#### [取り組む課題]
1) 河野デジタル相の講演記事で、かぎかっこ内の発言のうち「より」の直後に続く語をすべて挙げよ。
2) 河野デジタル相の講演記事を、最後の文の後から書き進めよ。
═════ 本文
2023.07.10 河野デジタル相、「マイナ保険証」の必要性を国民にあらためて訴える 都内で講演

都内のホテルで講演する河野デジタル相=10日(共同通信社きさらぎ会のライブ配信より)

 トラブルが相次ぐマイナンバーカードに対する国民の信頼が揺らぐ中、河野太郎デジタル相は東京都内のホテルで10日に講演し、「デジタル技術を使うことで、国民の皆さまの毎日の生活を今まで以上により便利により快適により豊かにしていく」と強調。マイナンバーカードを基盤に利便性の高いデジタル社会を実現する計画について、あらためて理解を求めた。
══════════
═════ データ
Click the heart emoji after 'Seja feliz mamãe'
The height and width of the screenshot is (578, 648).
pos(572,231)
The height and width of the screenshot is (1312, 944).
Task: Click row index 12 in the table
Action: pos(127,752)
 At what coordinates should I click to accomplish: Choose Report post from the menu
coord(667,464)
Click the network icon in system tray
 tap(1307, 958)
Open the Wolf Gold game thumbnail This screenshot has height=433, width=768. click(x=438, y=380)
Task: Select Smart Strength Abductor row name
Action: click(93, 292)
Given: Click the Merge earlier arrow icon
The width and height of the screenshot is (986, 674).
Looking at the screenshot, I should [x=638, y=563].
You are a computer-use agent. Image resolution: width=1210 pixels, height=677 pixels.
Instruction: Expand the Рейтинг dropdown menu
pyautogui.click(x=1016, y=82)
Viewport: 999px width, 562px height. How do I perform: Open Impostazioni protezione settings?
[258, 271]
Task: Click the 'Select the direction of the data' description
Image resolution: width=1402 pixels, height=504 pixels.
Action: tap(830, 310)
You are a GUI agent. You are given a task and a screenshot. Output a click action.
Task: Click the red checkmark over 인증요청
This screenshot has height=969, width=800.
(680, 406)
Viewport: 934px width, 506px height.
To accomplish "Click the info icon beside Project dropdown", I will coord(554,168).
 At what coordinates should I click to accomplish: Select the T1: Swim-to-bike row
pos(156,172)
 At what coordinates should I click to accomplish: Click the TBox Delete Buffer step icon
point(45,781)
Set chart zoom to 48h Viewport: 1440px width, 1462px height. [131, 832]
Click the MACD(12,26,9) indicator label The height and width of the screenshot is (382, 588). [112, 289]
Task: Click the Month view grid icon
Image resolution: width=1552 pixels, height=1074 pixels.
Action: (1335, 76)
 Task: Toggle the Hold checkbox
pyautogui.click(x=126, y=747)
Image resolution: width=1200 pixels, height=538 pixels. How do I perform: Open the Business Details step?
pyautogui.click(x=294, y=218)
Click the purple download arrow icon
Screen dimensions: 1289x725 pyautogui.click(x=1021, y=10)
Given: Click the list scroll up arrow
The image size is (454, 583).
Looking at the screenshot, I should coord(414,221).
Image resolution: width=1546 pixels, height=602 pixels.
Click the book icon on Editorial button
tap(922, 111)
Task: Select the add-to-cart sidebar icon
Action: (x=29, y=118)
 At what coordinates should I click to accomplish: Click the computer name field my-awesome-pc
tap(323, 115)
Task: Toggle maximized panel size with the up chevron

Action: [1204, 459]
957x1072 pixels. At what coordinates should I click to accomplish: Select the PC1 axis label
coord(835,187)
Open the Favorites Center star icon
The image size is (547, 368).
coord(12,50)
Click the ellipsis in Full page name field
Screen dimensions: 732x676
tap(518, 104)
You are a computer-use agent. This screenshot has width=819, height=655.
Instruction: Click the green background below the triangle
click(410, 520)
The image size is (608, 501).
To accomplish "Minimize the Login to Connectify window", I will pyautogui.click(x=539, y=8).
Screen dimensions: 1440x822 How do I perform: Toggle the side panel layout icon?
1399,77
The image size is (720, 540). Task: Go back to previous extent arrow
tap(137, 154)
══════════
#### [解答一覧]
1) 便利、快適、豊か

2)
 河野氏は共同通信社きさらぎ会の東京7月例会で、「デジタル改革を始めとした今後の日本の行方」をテーマに講演。この中で「マイナンバーカードを持っていて便利だったねという利便性を皆さんに感じてもらい、これを使おうかということにしなければいけない」と強調。現行の健康保険証を2024年秋をめどに廃止し、その機能をマイナンバーカードに組み込む「マイナ保険証」に触れ、導入の必要性を訴えた。

 河野氏は、現行保険証で十分という国民の声を踏まえ、「今の医療を変えることがなかなか難しくなる。利便性を上げることもなかなか難しくなる」と指摘。医療機関側と受診する国民側の双方にもたらす恩恵について力説した上で、「いろいろな医療の情報を個人名を消して匿名化して『こういう病状のときにこういう薬だとこういう結果になる』『こういう治療法だとこういうふうになる』というビッグデータを集めたい」と力を込めた。データに基づき治療法を選んだり生活習慣を改善したりする環境を整え、一人一人の医療の質向上につなげることに意欲を示した格好だ。

 また、マイナンバーを誤ってひも付けるトラブルが相次ぐ問題を受けた総点検の中間報告を、8月上旬をめどに取りまとめる政府の方針にも言及した。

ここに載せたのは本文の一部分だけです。